I am so sorry you are going through this. (((((Hugs)))))

Where do you live? maybe there are some goat folk near-by who could help relieve some of your goat care burden. (Because those brats WILL bump you eventually!)


----------



## ksalvagno (Oct 6, 2009)

I'm so sorry.


----------



## New-goat-mom (May 21, 2017)

Thank you guys. It was quite a wake up call to stop ignoring my health because I don't have time. I am in South Texas. That's a very sweet thought (goat people are awesome people) but thankfully my older boys are handling all the animal care for me right now. And I am trying not to micromanage how they do things because they aren't me! Lol


----------



## mariarose (Oct 23, 2014)

I'm SO sorry.... (gingerly hugs you)


----------



## New-goat-mom (May 21, 2017)

Thank you so much!


----------



## toth boer goats (Jul 20, 2008)

I am so very sorry, prayers for a quick recovery.
Good to know your boys are helping out.


----------



## Suzanne_Tyler (Jul 19, 2014)

I am so sorry. Praying you heal quickly!


----------



## New-goat-mom (May 21, 2017)

Thank you guys a bunch!


----------



## billiejw89 (May 7, 2014)

So sorry. It's good that you had it checked out! Sometimes we are so busy taking care of everyone else, we forget about ourselves. Take care, I hope your feeling better soon.


----------



## Goats Rock (Jun 20, 2011)

Wow, what a terrible thing to have happen. I hope your pain goes away soon. Best wishes for a speedy recovery!


----------



## New-goat-mom (May 21, 2017)

Thanks guys! I feel pretty lucky that I got a nice big warning. Even though it's painful it's a lesson learned! And now I have narcotics. I am not one for pain pills but right now I am agreeing to it!


----------



## toth boer goats (Jul 20, 2008)




----------



## New-goat-mom (May 21, 2017)

Thank you!


----------



## toth boer goats (Jul 20, 2008)

You bet.


----------



## Goats Rock (Jun 20, 2011)

How are you doing? I hope feeling much better!


----------



## New-goat-mom (May 21, 2017)

Goats Rock said:


> How are you doing? I hope feeling much better!
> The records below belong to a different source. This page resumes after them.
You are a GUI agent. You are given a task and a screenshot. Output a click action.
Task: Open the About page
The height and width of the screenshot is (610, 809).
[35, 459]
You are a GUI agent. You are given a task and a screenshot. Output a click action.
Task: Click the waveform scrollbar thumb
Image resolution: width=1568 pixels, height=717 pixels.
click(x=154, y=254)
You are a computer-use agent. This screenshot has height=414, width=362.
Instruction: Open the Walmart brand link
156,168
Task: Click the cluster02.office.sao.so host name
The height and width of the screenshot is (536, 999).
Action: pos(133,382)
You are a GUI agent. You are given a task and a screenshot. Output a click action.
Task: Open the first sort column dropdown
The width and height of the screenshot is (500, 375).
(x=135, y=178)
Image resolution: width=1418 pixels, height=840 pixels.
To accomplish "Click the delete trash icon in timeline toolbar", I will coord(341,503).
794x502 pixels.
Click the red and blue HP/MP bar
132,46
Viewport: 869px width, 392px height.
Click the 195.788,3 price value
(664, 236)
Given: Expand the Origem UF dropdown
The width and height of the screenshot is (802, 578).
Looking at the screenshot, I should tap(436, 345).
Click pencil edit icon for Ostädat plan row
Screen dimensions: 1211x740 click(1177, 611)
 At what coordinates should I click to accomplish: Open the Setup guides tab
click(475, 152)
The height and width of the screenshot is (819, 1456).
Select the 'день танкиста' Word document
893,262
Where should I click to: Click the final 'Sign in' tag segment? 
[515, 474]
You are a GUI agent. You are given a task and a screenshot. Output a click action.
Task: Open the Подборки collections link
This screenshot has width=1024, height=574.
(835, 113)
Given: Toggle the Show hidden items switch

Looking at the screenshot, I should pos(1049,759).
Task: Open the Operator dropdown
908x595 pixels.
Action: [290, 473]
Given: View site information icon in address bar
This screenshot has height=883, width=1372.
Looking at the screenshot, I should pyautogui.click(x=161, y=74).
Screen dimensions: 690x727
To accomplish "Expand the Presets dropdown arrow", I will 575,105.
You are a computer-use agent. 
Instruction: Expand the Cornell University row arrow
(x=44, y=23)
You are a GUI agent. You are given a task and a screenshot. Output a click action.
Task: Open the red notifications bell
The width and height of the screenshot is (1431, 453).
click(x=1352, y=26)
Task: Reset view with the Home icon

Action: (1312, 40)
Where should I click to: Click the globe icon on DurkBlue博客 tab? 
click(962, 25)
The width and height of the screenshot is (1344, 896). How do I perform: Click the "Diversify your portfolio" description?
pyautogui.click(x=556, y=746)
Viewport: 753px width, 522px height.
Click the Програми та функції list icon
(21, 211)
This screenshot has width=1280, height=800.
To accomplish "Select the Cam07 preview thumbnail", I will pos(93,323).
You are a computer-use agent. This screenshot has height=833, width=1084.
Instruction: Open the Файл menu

Thank you. Today I was getting around better than I have since this started. The pain is still kinda there but much, much, less. I took Motrin once for it this evening after I had been on it for far too long but that's it. I think I am going to survive this!


----------



## New-goat-mom (May 21, 2017)

Just going to throw a very random rant in here because I can't really do it in real life and you know how sometimes you just need to scream? It's December 28th. I have 4 kids who are mostly grown but then, one is just a little guy, and even big kids have feelings, you know. They are meeting their father for brunch. They will spend about an hour visiting, he will give them the gift cards he got them for Christmas (because he has no clue what they like) and will see them again in a year or so (around next Christmas). If they are lucky they will get a text on their birthdays. How far away does he live? Ohhhh.... he's in San Antonio...I live about 20 minutes South of there. Sometimes I just hate... that is all.


----------



## mariarose (Oct 23, 2014)

I'm so very sorry.

People make odd decisions sometimes. When I was going to move to KY (about 8 hours away) my children's father (who was my ex even then) never bothered to come and see them before we moved. We were moving from 1/2 hour away to 8 hours away. In the 3 months from when he was told to the time we got moved, nothing. Then he complained the kids were so far away...

Hugs to you and to your gorgeous sons, and to their assorted "pretties". They are all so lucky to have you.


----------



## New-goat-mom (May 21, 2017)

Thank you so much, mariarose. Isn't it just so amazingly hard to understand sometimes. I felt bad posting that, honesty, i just had that need to get this out going on.


----------



## mariarose (Oct 23, 2014)

You are a righteous dude. He isn't, and that is a loss to your sons. But not a crippling loss, because they have you.


----------



## New-goat-mom (May 21, 2017)

Mariarose, I hope you know what a precious person you are.


----------



## mariarose (Oct 23, 2014)

LOL!!!!

I know exactly what kind of person I am. My husband tells me I am the most ruthlessly honest and self aware person he's ever met.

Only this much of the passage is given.